> _PROBLEM REQUIREMENTS_
Write out the data that follows exactly, keeping every picture out.

Saved data entries:
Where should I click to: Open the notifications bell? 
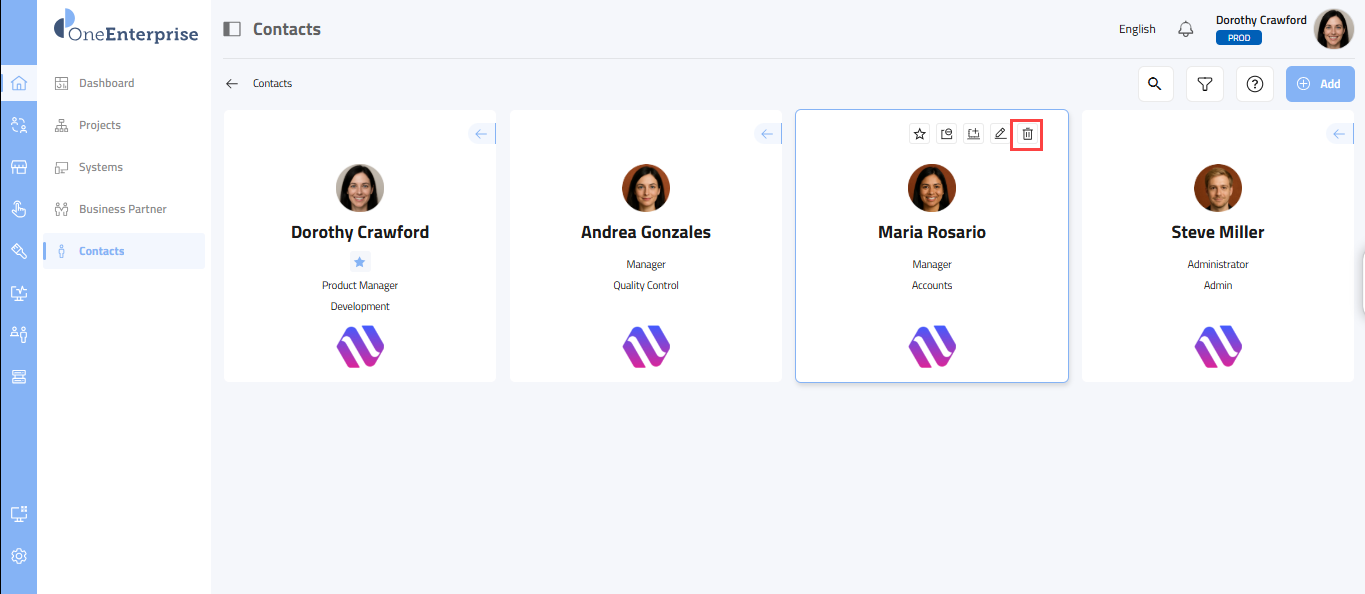point(1186,29)
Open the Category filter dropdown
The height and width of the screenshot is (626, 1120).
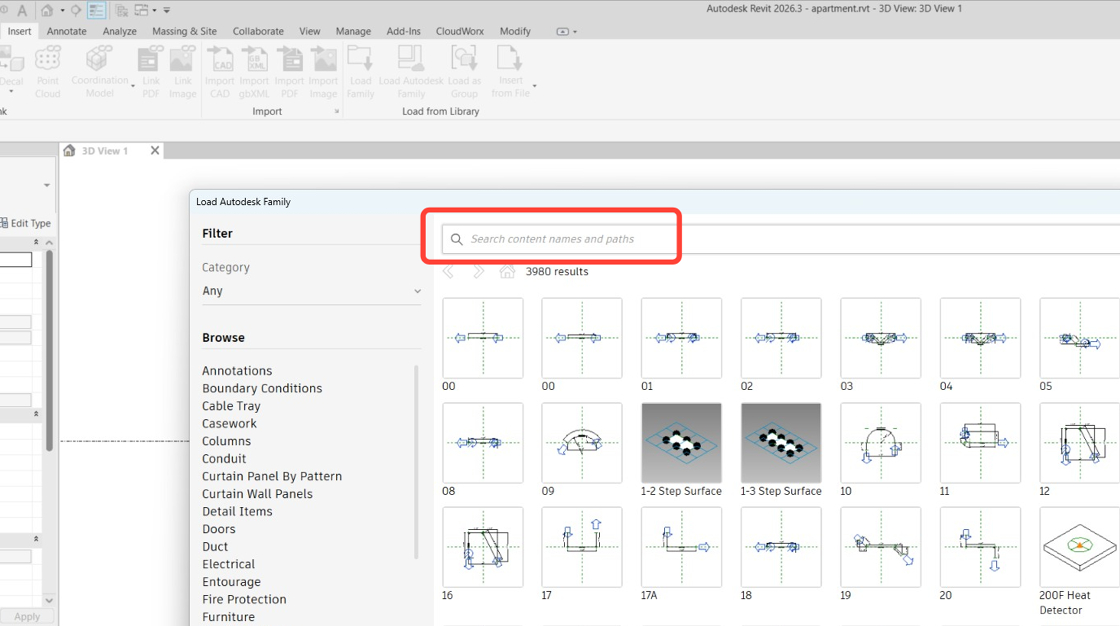pyautogui.click(x=311, y=291)
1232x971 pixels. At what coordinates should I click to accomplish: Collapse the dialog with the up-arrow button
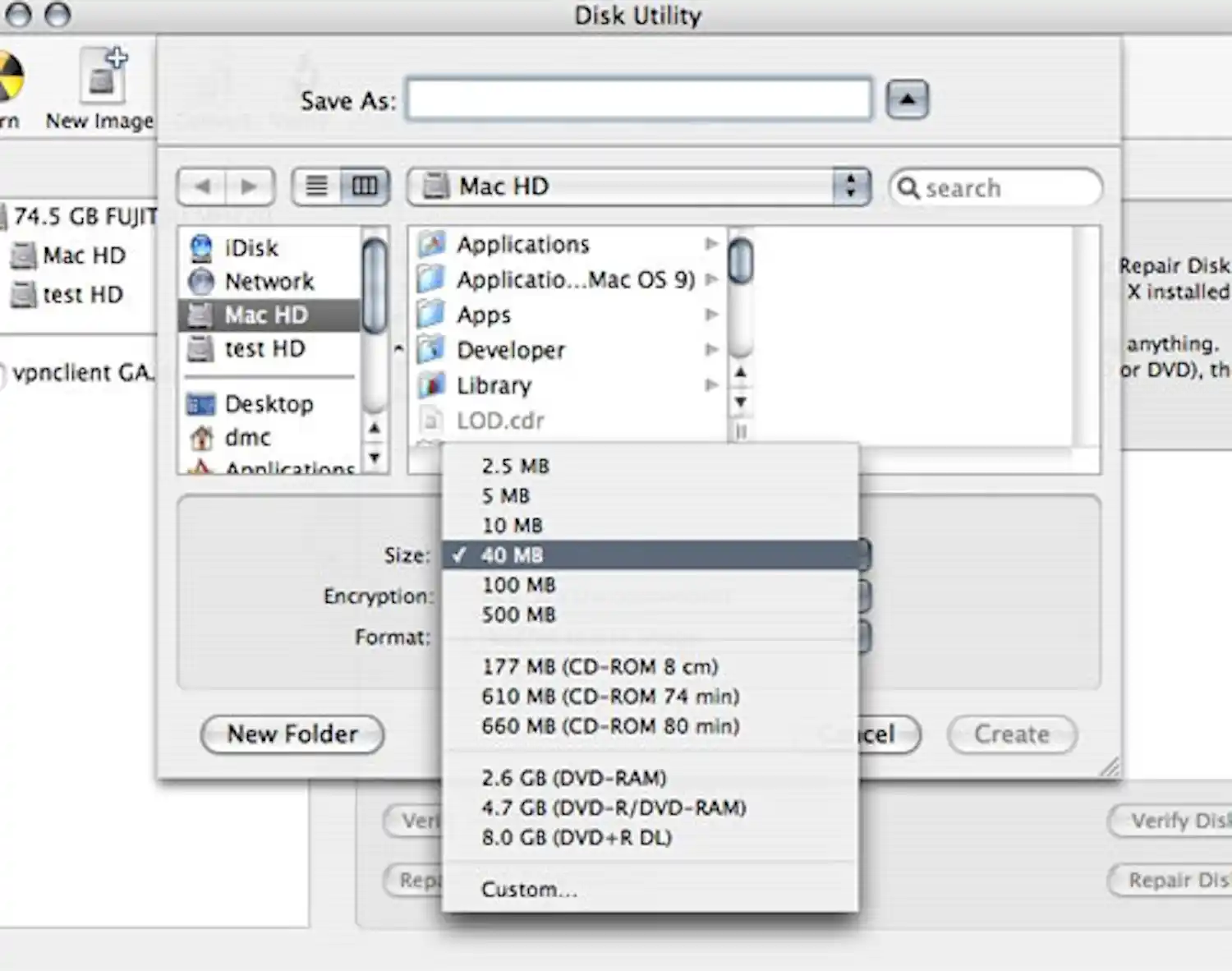click(906, 98)
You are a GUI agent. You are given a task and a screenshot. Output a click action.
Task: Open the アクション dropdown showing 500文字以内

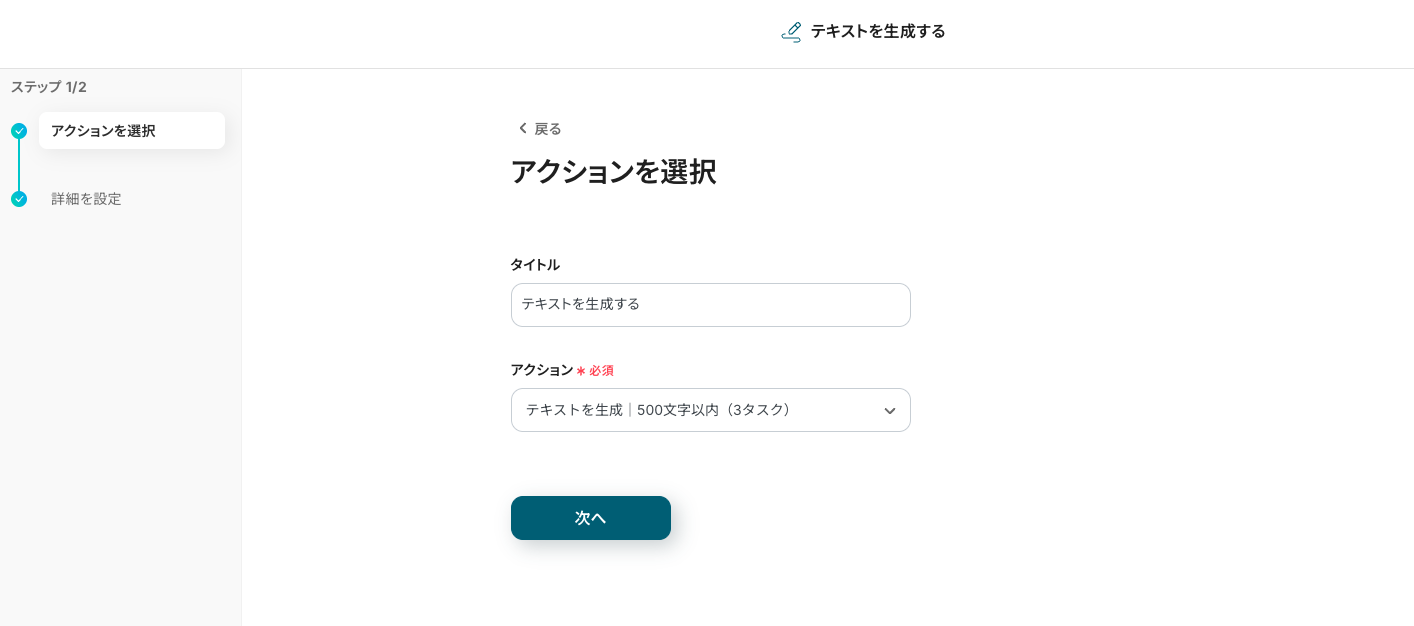[690, 410]
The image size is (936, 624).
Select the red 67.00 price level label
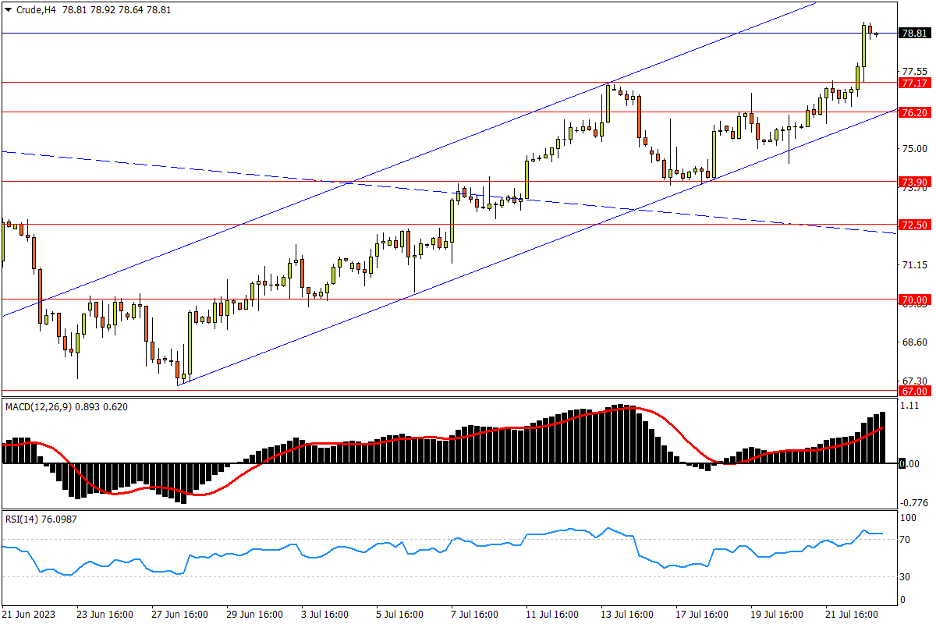(x=914, y=392)
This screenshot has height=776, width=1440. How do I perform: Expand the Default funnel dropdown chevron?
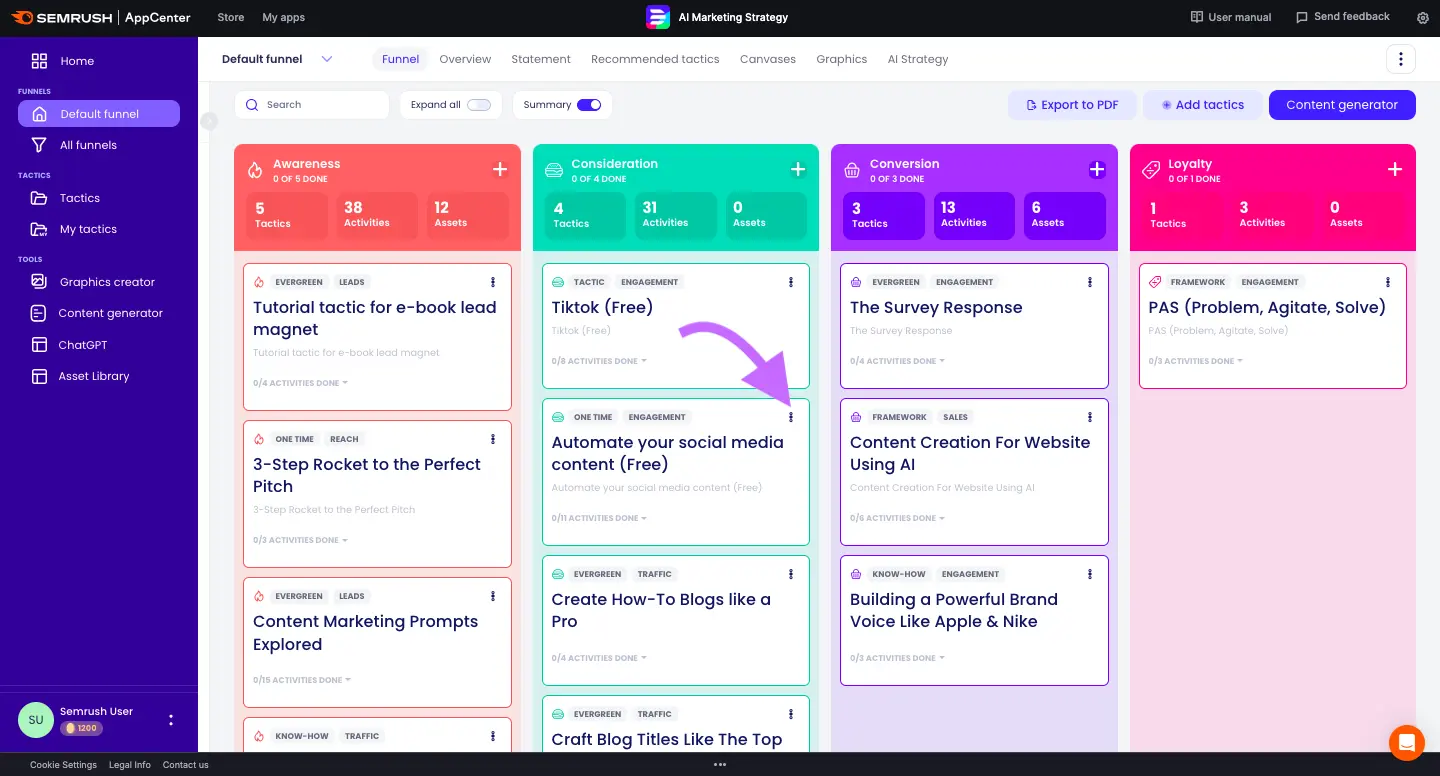click(x=327, y=59)
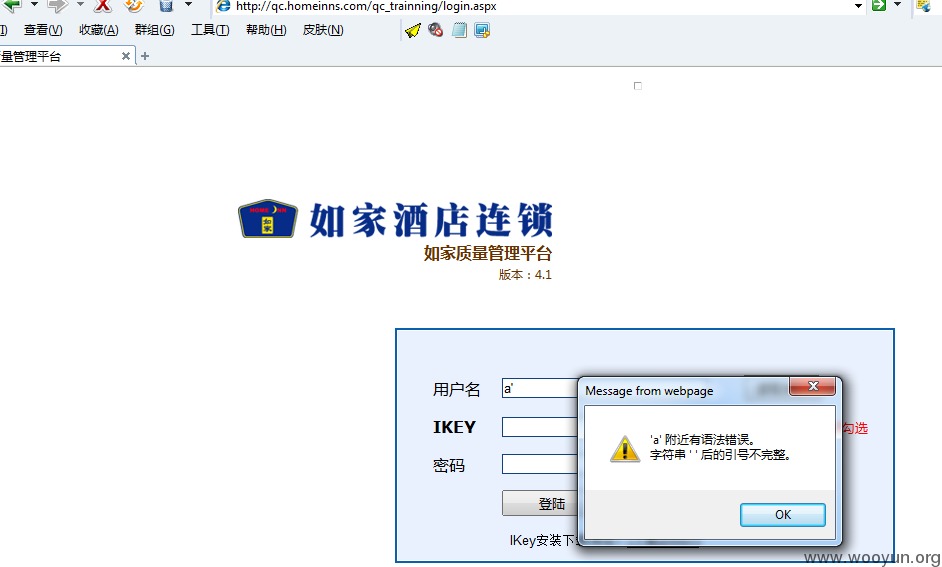
Task: Close the 质量管理平台 browser tab
Action: pyautogui.click(x=126, y=56)
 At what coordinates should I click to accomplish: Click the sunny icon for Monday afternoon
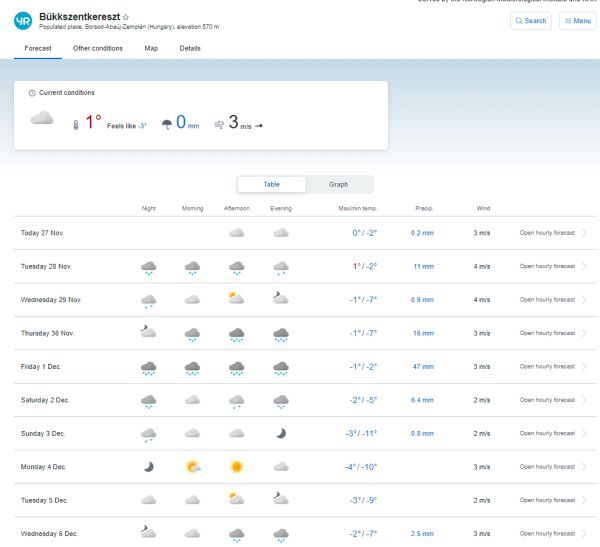click(237, 466)
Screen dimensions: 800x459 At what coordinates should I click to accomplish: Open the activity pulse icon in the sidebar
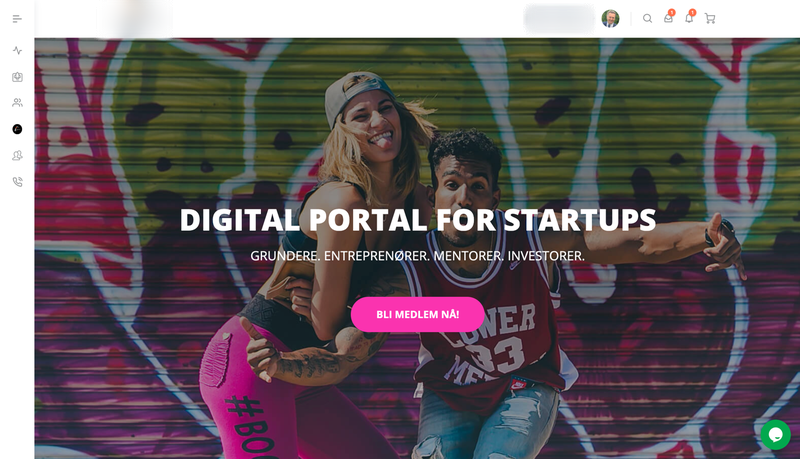coord(17,50)
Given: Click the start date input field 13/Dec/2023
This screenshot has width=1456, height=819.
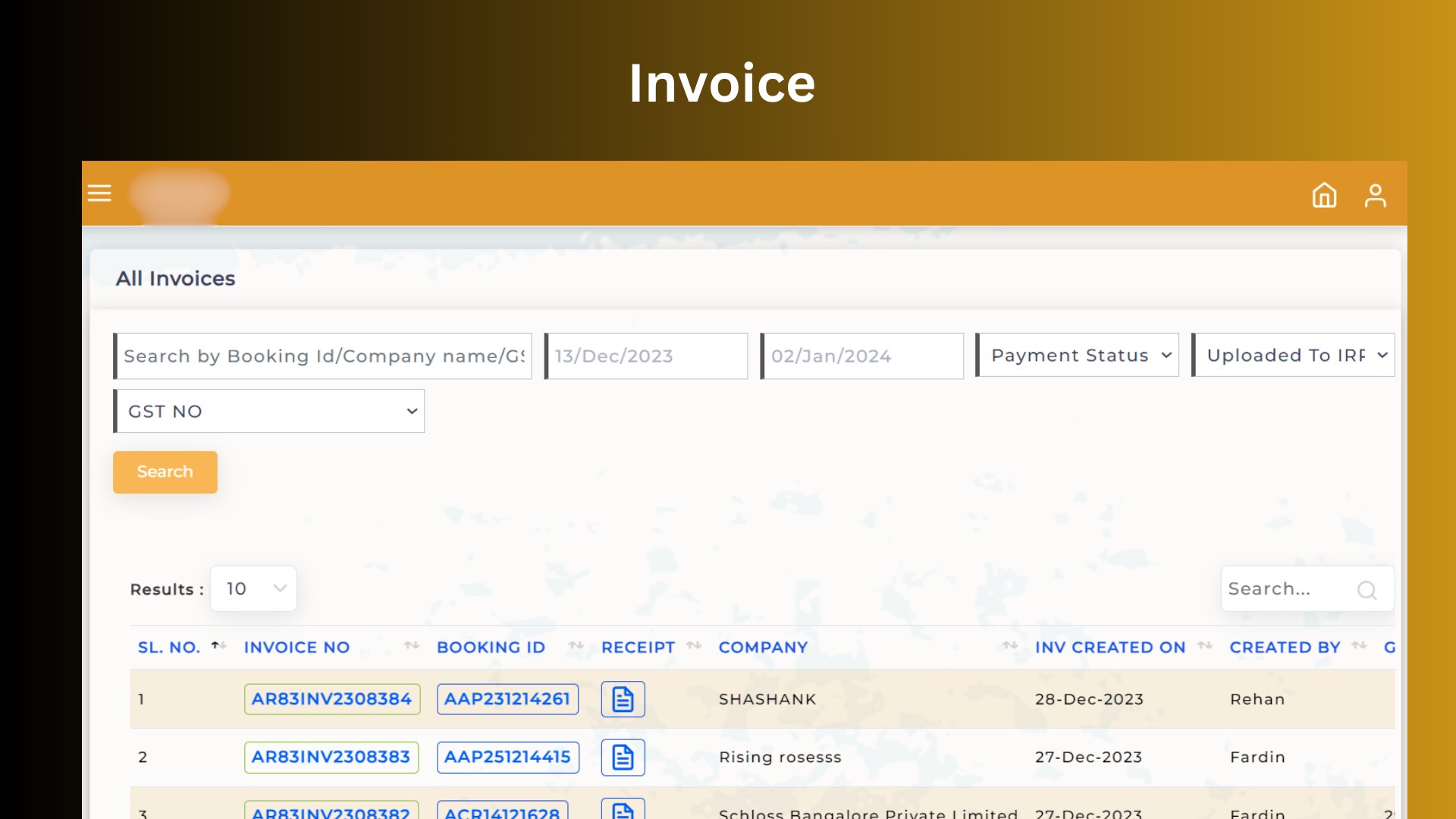Looking at the screenshot, I should point(646,355).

> _THE ANSWER_
Where should I click to: Open the notifications bell? 
point(1186,29)
Open the Category filter dropdown
The height and width of the screenshot is (626, 1120).
pyautogui.click(x=311, y=291)
1232x971 pixels. At what coordinates should I click to accomplish: Collapse the dialog with the up-arrow button
click(906, 98)
You are a GUI agent. You are given a task and a screenshot. Output a click action.
Task: Open the アクション dropdown showing 500文字以内

[690, 410]
The image size is (936, 624).
Select the red 67.00 price level label
(x=914, y=392)
This screenshot has height=776, width=1440. How do I perform: Expand the Default funnel dropdown chevron?
click(x=327, y=59)
Task: Close the 质量管理平台 browser tab
Action: pyautogui.click(x=126, y=56)
 At what coordinates should I click to accomplish: Click the sunny icon for Monday afternoon
click(237, 466)
Screen dimensions: 800x459 At what coordinates should I click to accomplish: Open the activity pulse icon in the sidebar
coord(17,50)
Given: Click the start date input field 13/Dec/2023
This screenshot has width=1456, height=819.
Looking at the screenshot, I should point(646,355).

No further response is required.